Copy every one of the following rows verbatim, changing nothing.

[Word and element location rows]
==========
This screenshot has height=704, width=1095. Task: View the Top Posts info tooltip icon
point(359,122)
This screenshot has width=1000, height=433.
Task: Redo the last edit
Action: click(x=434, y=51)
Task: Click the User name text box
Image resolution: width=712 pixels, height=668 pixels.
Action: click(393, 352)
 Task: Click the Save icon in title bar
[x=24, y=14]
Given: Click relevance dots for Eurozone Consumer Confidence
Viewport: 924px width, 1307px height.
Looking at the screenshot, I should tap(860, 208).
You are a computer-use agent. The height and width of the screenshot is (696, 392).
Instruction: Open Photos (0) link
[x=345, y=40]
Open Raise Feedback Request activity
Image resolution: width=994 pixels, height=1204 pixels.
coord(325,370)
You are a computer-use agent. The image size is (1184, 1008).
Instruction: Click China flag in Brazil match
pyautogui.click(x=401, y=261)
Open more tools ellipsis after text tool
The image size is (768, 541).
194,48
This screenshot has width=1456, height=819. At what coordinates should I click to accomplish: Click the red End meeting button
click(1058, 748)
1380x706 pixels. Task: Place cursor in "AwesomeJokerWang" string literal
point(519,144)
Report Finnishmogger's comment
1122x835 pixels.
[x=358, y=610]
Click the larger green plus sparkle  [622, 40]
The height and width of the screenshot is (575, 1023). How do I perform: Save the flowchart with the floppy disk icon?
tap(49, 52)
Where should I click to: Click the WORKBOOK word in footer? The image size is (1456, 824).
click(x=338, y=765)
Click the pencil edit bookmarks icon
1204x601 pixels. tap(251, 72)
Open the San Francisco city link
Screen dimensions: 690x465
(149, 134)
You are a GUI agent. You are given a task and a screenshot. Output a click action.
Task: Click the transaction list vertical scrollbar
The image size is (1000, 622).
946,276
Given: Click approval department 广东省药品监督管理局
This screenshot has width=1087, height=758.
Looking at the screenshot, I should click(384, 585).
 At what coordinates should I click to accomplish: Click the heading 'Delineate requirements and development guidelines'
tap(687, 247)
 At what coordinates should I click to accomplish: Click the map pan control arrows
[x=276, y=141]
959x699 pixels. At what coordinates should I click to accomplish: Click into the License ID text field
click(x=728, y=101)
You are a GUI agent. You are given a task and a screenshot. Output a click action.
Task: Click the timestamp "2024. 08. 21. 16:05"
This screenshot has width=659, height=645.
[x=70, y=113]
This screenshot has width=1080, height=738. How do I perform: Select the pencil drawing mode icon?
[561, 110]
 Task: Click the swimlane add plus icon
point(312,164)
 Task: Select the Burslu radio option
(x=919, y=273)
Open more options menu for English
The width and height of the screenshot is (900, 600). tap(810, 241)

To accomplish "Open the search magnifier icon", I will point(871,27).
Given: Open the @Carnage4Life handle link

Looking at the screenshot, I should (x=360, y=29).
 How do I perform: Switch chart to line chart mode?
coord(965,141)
==========
▸ SOLUTION FOR THIS TASK
This screenshot has height=704, width=1095. Task: View the Top Posts info tooltip icon
point(359,122)
This screenshot has width=1000, height=433.
Task: Redo the last edit
Action: click(x=434, y=51)
Task: Click the User name text box
Image resolution: width=712 pixels, height=668 pixels.
Action: click(393, 352)
 Task: Click the Save icon in title bar
[x=24, y=14]
Given: Click relevance dots for Eurozone Consumer Confidence
Viewport: 924px width, 1307px height.
Looking at the screenshot, I should tap(860, 208).
You are a computer-use agent. The height and width of the screenshot is (696, 392).
Instruction: Open Photos (0) link
[x=345, y=40]
Open Raise Feedback Request activity
Image resolution: width=994 pixels, height=1204 pixels.
coord(325,370)
You are a computer-use agent. The image size is (1184, 1008).
Instruction: Click China flag in Brazil match
pyautogui.click(x=401, y=261)
Open more tools ellipsis after text tool
The image size is (768, 541).
194,48
This screenshot has width=1456, height=819. At what coordinates should I click to accomplish: Click the red End meeting button
click(1058, 748)
1380x706 pixels. Task: Place cursor in "AwesomeJokerWang" string literal
point(519,144)
Report Finnishmogger's comment
1122x835 pixels.
[x=358, y=610]
Click the larger green plus sparkle  [622, 40]
The height and width of the screenshot is (575, 1023). How do I perform: Save the flowchart with the floppy disk icon?
tap(49, 52)
Where should I click to: Click the WORKBOOK word in footer? The image size is (1456, 824).
click(x=338, y=765)
Click the pencil edit bookmarks icon
1204x601 pixels. tap(251, 72)
Open the San Francisco city link
Screen dimensions: 690x465
(149, 134)
You are a GUI agent. You are given a task and a screenshot. Output a click action.
Task: Click the transaction list vertical scrollbar
The image size is (1000, 622).
946,276
Given: Click approval department 广东省药品监督管理局
This screenshot has width=1087, height=758.
Looking at the screenshot, I should click(384, 585).
 At what coordinates should I click to accomplish: Click the heading 'Delineate requirements and development guidelines'
tap(687, 247)
 At what coordinates should I click to accomplish: Click the map pan control arrows
[x=276, y=141]
959x699 pixels. At what coordinates should I click to accomplish: Click into the License ID text field
click(x=728, y=101)
You are a GUI agent. You are given a task and a screenshot. Output a click action.
Task: Click the timestamp "2024. 08. 21. 16:05"
This screenshot has width=659, height=645.
[x=70, y=113]
This screenshot has width=1080, height=738. How do I perform: Select the pencil drawing mode icon?
[561, 110]
 Task: Click the swimlane add plus icon
point(312,164)
 Task: Select the Burslu radio option
(x=919, y=273)
Open more options menu for English
The width and height of the screenshot is (900, 600). tap(810, 241)

To accomplish "Open the search magnifier icon", I will point(871,27).
Given: Open the @Carnage4Life handle link

Looking at the screenshot, I should (x=360, y=29).
 How do I perform: Switch chart to line chart mode?
coord(965,141)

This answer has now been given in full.